Nebraska ag land values continue gradual decline
Nebraska agricultural land values declined by 3 percent over the last year, according to preliminary results from the University of Nebraska–Lincoln Farm Real Estate Market Survey.
The statewide average of land values is $2,650 per acre. Values have dropped nearly 20 percent since peaking at $3,315 in 2014. Survey respondents indicated trade and property-tax policies were two of the largest factors contributing to the decline in land values.
Grazing land experienced the greatest decline in values, at 4 percent, led by steep drops in the central district of the state. While statewide values declined for all types of land, a small number of areas saw an increase. Most notable was the 6-percent increase in hayland values in the eastern district of Nebraska.

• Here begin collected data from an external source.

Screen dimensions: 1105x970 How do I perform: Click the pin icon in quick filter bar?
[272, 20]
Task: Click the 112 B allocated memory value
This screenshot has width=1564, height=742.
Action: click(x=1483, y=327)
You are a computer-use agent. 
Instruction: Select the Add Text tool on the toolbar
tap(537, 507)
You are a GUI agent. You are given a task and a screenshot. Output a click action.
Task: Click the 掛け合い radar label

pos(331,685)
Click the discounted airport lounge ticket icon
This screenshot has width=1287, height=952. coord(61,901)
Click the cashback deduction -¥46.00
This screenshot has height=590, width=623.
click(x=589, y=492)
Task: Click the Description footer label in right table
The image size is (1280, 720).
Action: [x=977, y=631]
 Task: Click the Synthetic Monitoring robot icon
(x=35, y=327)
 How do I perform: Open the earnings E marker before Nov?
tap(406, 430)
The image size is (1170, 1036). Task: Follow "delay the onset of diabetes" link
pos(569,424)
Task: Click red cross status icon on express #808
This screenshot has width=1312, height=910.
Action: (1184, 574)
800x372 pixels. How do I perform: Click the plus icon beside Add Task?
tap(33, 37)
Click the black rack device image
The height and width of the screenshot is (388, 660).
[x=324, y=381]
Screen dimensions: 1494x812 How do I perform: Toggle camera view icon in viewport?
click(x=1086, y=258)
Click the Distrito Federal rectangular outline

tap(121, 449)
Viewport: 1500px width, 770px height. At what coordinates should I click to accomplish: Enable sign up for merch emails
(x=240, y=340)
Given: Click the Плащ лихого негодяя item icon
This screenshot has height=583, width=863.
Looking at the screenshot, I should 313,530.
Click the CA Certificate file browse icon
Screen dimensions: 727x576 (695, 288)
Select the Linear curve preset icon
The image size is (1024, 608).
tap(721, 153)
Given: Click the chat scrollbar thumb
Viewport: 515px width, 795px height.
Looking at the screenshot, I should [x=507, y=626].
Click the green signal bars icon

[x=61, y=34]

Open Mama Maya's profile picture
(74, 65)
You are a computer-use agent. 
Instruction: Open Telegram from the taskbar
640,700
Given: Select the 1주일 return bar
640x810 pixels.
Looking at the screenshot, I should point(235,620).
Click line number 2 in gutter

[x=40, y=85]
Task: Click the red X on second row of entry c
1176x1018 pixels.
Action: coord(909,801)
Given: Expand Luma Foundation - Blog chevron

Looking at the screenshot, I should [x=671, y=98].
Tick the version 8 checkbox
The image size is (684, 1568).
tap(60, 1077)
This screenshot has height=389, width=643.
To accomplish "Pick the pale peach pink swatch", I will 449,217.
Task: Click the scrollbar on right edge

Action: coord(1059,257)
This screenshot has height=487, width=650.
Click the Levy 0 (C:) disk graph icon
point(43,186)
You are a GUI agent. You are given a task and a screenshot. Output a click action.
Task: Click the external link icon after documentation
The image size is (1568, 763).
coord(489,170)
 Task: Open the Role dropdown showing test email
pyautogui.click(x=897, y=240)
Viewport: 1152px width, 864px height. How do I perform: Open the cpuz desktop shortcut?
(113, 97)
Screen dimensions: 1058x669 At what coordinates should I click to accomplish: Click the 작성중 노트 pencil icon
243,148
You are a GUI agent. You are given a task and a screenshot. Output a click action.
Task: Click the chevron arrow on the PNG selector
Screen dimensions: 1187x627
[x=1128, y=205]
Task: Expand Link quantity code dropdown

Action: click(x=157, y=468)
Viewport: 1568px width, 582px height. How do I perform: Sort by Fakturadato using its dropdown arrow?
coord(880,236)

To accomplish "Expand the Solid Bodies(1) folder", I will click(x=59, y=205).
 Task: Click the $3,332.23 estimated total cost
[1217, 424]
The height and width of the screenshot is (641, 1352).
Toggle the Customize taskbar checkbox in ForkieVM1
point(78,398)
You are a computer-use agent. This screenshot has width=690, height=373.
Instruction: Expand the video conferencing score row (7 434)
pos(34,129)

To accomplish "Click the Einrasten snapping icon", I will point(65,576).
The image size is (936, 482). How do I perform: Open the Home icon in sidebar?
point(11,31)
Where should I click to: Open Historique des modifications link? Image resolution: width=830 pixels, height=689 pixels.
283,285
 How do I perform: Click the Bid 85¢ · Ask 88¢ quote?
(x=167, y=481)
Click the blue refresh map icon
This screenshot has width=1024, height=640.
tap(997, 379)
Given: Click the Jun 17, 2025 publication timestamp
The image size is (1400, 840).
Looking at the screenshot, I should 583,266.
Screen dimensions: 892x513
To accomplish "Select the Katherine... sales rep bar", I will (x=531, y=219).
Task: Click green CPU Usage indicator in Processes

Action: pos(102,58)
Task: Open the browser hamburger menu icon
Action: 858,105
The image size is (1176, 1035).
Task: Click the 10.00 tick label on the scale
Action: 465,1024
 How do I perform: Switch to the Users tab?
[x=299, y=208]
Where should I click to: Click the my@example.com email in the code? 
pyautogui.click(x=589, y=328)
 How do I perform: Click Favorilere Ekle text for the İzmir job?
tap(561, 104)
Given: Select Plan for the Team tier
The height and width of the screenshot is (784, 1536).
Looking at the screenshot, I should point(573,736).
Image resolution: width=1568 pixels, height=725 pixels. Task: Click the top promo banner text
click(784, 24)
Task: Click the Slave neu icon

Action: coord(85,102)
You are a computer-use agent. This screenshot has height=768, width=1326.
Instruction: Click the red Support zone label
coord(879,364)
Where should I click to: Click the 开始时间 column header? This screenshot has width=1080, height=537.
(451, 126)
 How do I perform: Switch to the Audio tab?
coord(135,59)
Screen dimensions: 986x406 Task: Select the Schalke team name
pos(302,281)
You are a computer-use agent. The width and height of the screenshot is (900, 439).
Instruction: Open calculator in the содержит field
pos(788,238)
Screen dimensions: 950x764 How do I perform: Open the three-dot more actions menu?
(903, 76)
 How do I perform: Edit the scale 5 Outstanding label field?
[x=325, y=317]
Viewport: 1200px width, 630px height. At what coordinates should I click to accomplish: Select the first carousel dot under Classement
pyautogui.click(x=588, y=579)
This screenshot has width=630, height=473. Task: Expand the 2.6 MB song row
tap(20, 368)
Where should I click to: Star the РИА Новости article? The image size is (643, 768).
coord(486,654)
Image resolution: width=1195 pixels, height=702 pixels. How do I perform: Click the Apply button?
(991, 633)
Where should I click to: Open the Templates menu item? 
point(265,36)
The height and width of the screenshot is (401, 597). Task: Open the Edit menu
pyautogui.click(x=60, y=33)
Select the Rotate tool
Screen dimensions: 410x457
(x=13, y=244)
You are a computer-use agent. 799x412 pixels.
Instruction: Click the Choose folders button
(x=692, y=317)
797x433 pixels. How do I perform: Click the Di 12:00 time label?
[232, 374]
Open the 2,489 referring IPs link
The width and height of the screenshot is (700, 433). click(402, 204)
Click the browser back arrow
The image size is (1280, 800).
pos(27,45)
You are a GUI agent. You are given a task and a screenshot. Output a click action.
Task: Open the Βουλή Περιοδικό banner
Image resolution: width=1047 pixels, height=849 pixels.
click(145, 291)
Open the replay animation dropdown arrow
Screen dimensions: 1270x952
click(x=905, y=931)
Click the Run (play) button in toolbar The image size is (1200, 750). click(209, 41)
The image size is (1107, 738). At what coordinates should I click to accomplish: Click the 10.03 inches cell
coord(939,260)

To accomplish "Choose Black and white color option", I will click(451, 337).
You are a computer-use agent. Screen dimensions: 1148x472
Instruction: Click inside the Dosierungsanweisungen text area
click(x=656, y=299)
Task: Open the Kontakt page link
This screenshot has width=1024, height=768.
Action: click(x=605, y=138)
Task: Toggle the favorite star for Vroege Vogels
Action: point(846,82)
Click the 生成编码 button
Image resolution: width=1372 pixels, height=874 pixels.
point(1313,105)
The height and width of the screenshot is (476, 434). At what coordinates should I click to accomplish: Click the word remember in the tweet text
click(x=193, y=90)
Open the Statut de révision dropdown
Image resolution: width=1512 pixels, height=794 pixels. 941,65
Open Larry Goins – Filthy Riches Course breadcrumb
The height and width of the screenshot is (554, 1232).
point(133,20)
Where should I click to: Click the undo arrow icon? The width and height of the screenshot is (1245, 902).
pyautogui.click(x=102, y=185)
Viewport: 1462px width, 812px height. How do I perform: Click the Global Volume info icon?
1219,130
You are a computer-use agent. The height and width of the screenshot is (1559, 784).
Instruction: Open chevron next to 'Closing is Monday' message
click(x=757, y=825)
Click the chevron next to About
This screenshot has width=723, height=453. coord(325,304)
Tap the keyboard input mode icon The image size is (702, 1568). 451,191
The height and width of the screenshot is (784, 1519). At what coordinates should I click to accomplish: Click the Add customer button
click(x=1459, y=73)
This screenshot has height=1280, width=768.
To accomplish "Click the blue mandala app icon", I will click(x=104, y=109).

With a few exceptions, rental rates were also down, led by a 10-percent drop in center-pivot-irrigated cropland in the north district.
The Farm Real Estate Market Survey is an annual survey of land professionals including appraisers, farm and ranch managers, and agricultural bankers. Results from the survey are divided by land class and agricultural statistic districts. Land values and rental rates presented in the report are averages of survey participants' responses by district. Actual land values and rental rates may vary depending upon the quality of the parcel and local market. Preliminary land values and rental rates are subject to change as additional surveys are returned.
The preliminary report was released in the Department of Agricultural Economics’ weekly Cornhusker Economics newsletter and is available here. Final results from the survey are expected to be published in early June.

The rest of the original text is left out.